Ce n’est donc pas un hasard si, après des années d’augmentation, les tireurs de masse ont arrêté de tuer tandis que les épidémies de Covid-19 se sont déroulées dans toute l’Amérique. Cela ne signifie pas que la violence armée a disparu pendant la pandémie – en fait, les décès par balle ont atteint des niveaux records en 2020. Mais les fusillades de masse très médiatisées, comme le quartier des divertissements de Dayton et la fusillade d’El Paso Walmart qui ont eu lieu dans une période de 24 heures – semblait s’estomper. Alors, où sont-ils allés?

D’une part, le public a une courte durée d’attention. Nous semblons être en mesure de prêter attention aux deux ou trois histoires principales, et c’est tout. Il n’y avait donc peut-être pas de place pour des discussions de tir de masse.

Le public a une courte durée d’attention.
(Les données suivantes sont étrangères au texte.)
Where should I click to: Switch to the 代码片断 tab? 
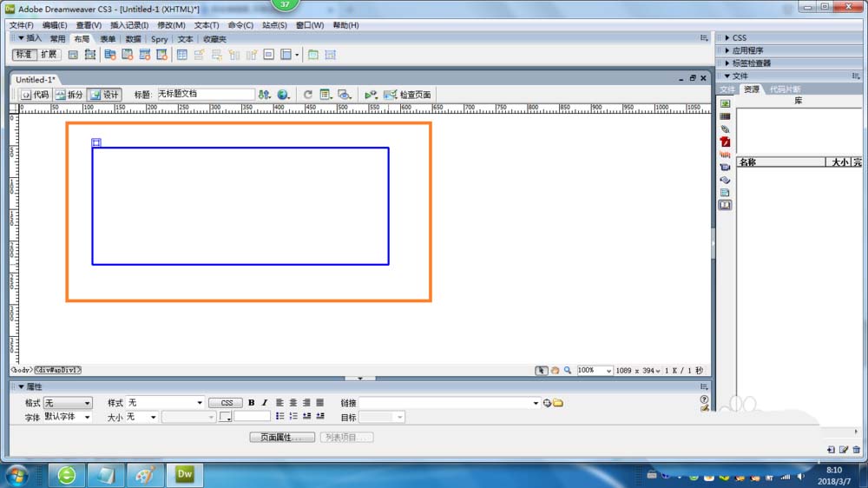(x=785, y=89)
Nous semblons être en mesure de prêter attention aux deux ou trois histoires principales, et c’est tout.

Le 16 mars 2020, une fusillade de masse dans le Missouri a tué cinq personnes, dont le tireur. Mais ensuite, le monde s’est fermé à cause de Covid-19. Cet accent a laissé de la place pour peut-être un à deux autres sujets. Mais toute l’attention restante a été plus que monopolisée par la couverture frénétique de l’ancien président Donald Trump, ainsi que par les manifestations massives qui ont suivi le meurtre de George Floyd. L’émeute du Capitole en janvier était une pierre angulaire plutôt appropriée.
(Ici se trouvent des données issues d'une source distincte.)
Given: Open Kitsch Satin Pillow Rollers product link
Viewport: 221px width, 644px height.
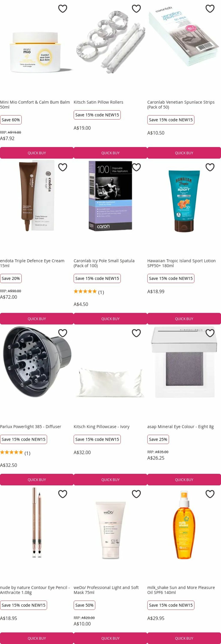Looking at the screenshot, I should (98, 102).
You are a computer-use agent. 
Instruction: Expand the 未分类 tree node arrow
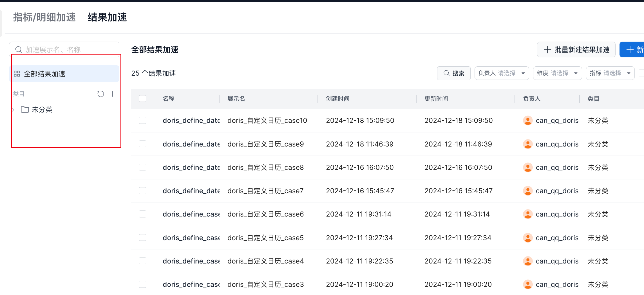(x=13, y=109)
Le 16 mars 2021, exactement un an plus tard, un homme blanc en colère s’est lancé dans une tuerie à Atlanta, ciblant les salons de massage. Six jours plus tard, une autre fusillade de masse a eu lieu dans une épicerie de Boulder; neuf jours plus tard, une fusillade a eu lieu dans un complexe de bureaux d’Orange, en Californie. En l’espace de deux semaines, un homme armé a ouvert le feu sur un entrepôt de FedEx à Indianapolis.

Covid-19 n’est pas parti, bien sûr (et ni, techniquement, Trump), mais les deux ne sont plus les seuls scénarios dont les Américains se soucient. Et avec le retour des fusillades de masse, revient la question qui tourmentait l’Amérique avant la pandémie. Comment éviter que ces scènes horribles ne se répètent?
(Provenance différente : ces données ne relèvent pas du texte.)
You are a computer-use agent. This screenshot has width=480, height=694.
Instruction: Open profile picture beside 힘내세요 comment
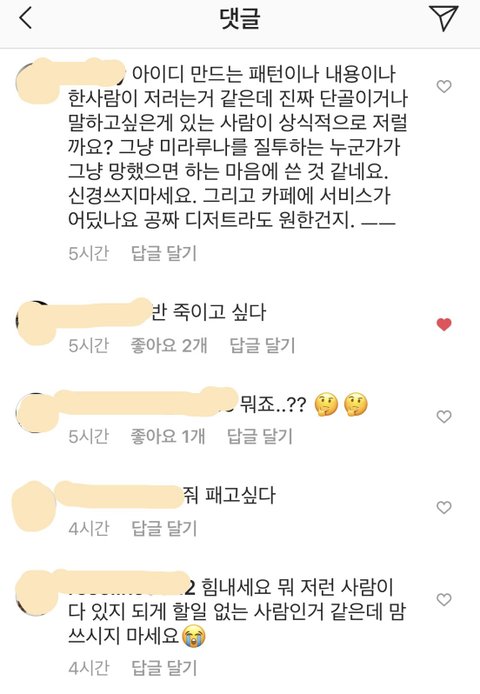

Sur le plan politique, nous devons à nouveau reprendre les initiatives de réforme des armes à feu les plus prometteuses, telles que les vérifications universelles des antécédents, les ordonnances d’alerte et l’interdiction des armes d’assaut et des magazines de grande capacité.

Mais sur le front sociétal et culturel, nous devons réévaluer – peut-être de façon permanente – comment nous parlons de violence sensationnelle. Cela doit commencer par les journalistes, qui doivent s’en tenir aux faits et ne pas glorifier ni faire sensationnel. S’accorder sur les normes éditoriales, comme s’abstenir d’utiliser le nom de l’auteur et ne pas spéculer sur la façon dont les événements de la vie du tireur ont pu contribuer à l’événement, aidera également. Humanisez les victimes, pas l’agresseur. Ne donnons pas à ces meurtriers la seule chose que tant d’entre eux veulent: être célèbre.